*The problem*
Reproduce the lines beginning at the line that has "[Facebook] (668, 980)" and stopping after the line that has "Contact the i-SITE Team (48, 610)", substituting "Book Online" for "Online Booking" and leaving everything else unchanged. Give only those lines, and omit the pictures.

══ Listed records ══

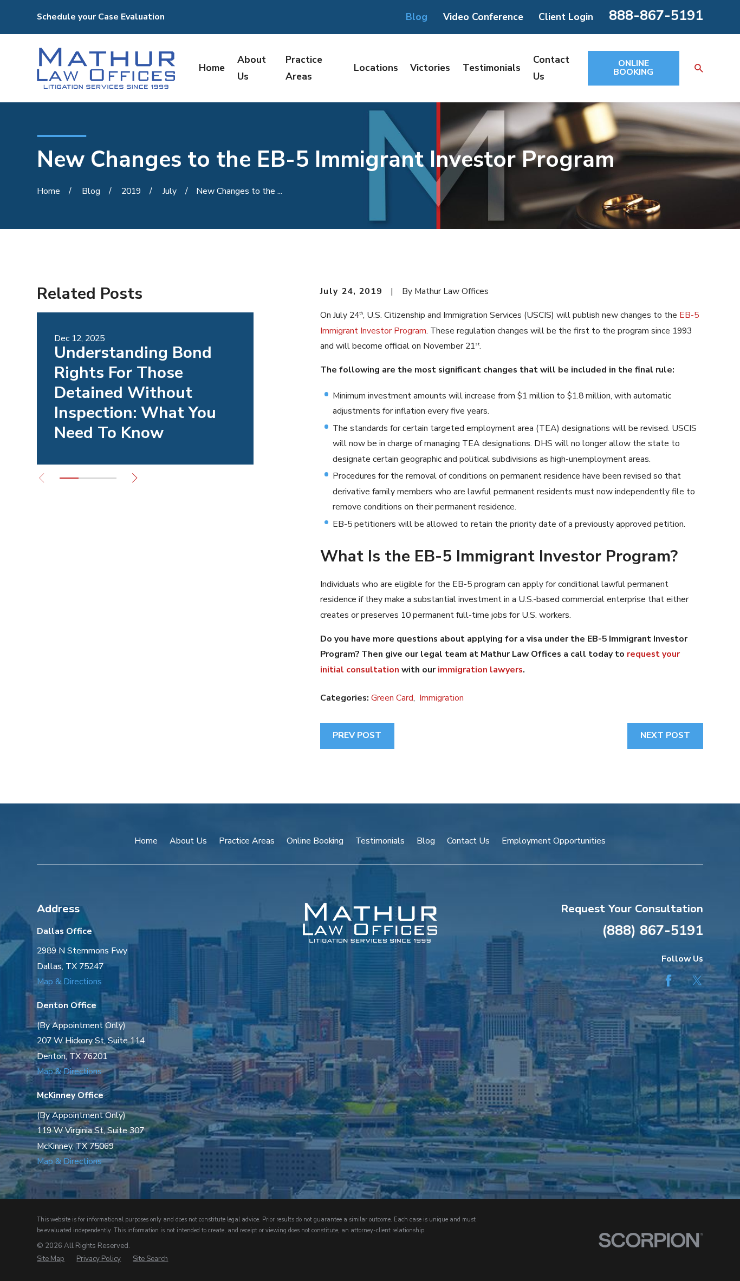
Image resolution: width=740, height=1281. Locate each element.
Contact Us (468, 841)
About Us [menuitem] (251, 68)
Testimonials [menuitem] (492, 67)
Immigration (441, 698)
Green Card (392, 698)
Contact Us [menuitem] (551, 68)
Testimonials (380, 841)
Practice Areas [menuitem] (303, 68)
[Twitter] (697, 980)
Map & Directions (69, 982)
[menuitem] (50, 1259)
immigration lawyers (480, 670)
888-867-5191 (656, 15)
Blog (416, 16)
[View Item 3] (107, 478)
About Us (188, 841)
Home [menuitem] (212, 67)
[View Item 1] (69, 478)
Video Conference (483, 16)
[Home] (106, 68)
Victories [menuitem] (430, 67)
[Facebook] (668, 980)
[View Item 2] (88, 478)
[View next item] (134, 477)
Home (146, 841)
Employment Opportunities (554, 841)
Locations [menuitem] (376, 67)
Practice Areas (247, 841)
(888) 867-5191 (652, 930)
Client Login (565, 16)
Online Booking (315, 841)
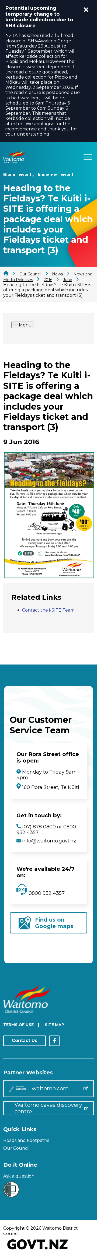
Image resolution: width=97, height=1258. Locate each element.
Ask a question (18, 1176)
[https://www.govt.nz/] (37, 1250)
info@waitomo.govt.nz (49, 841)
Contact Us (24, 1040)
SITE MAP (54, 1024)
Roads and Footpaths (26, 1140)
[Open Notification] (86, 9)
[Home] (14, 161)
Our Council (16, 1148)
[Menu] (88, 156)
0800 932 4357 (46, 893)
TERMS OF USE (18, 1024)
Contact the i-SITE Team (48, 610)
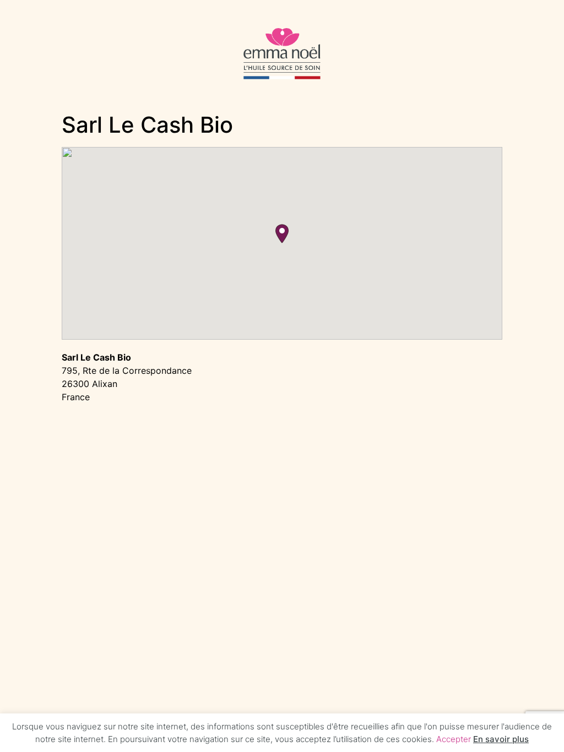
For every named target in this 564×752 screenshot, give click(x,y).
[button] (282, 234)
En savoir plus (501, 739)
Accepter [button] (453, 739)
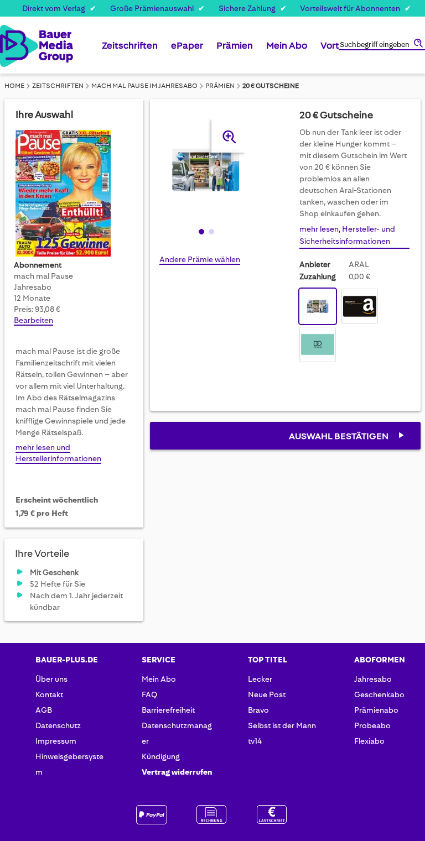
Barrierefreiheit (168, 710)
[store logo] (10, 46)
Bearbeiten (33, 320)
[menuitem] (129, 50)
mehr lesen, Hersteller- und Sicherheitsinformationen (347, 234)
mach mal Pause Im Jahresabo (144, 86)
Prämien (220, 86)
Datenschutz (58, 725)
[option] (317, 306)
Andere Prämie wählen (199, 259)
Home (14, 86)
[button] (200, 231)
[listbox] (354, 327)
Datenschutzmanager (177, 733)
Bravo (258, 710)
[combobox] (382, 45)
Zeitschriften (58, 86)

═══

*Solution below*
[Facebook] (668, 980)
[View Item 2] (88, 478)
[View next item] (134, 477)
Home (146, 841)
Employment Opportunities (554, 841)
Locations [menuitem] (376, 67)
Practice Areas (247, 841)
(888) 867-5191 (652, 930)
Client Login (565, 16)
Book Online (315, 841)
Image resolution: width=97, height=1258. Locate each element.
Ask a question (18, 1176)
[https://www.govt.nz/] (37, 1250)
info@waitomo.govt.nz (49, 841)
Contact Us (24, 1040)
SITE MAP (54, 1024)
Roads and Footpaths (26, 1140)
[Open Notification] (86, 9)
[Home] (14, 161)
Our Council (16, 1148)
[Menu] (88, 156)
0800 932 4357 (46, 893)
TERMS OF USE (18, 1024)
Contact the i-SITE Team (48, 610)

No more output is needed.